Friday, January 02, 2015

Media Rants: Censored in 2014


Censored in 2014

Media Rants By Tony Palmeri

from the January 2015 edition of the SCENE

At the start of the digital age many media critics hoped that the Internet would usher in an era in which it would be almost impossible for news censorship to occur. The hope was rooted in optimism that elite corporate media, if for no other reason than their own survival, would channel their resources towards giving greater visibility to underreported stories stuck in the marginal sphere of political websites, blogs, and social media. 

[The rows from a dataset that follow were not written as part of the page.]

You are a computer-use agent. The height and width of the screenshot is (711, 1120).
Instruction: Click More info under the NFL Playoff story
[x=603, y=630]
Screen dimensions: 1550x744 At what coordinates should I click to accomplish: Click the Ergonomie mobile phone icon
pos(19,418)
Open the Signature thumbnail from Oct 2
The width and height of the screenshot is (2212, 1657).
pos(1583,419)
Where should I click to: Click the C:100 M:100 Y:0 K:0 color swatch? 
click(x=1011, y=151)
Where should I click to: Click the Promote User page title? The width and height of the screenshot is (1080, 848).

That never happened. Instead, the elites doubled down on their worst pre-digital tendencies: over reliance on mainstream sources, privileging the “official” narrative of major events, handling doubtful partisan claims via lazy “he said, she said” reporting rather than rigorous search for the truth, and an embarrassing fixation on celebrity gossip and minutiae. 

Since 1976, long before the digital revolution, Sonoma State University’s Project Censored has challenged the news media to meet their First Amendment responsibilities. Annually the Project compiles a volume of news stories "underreported, ignored, misrepresented, or censored in the United States.” Walter Cronkite said that “Project Censored is one of the organizations that we should listen to, to be assured that our newspapers and our broadcasting outlets are practicing thorough and ethical journalism.” Ralph Nader agrees: “Project Censored should be affixed to the bulletin boards in every newsroom in America.”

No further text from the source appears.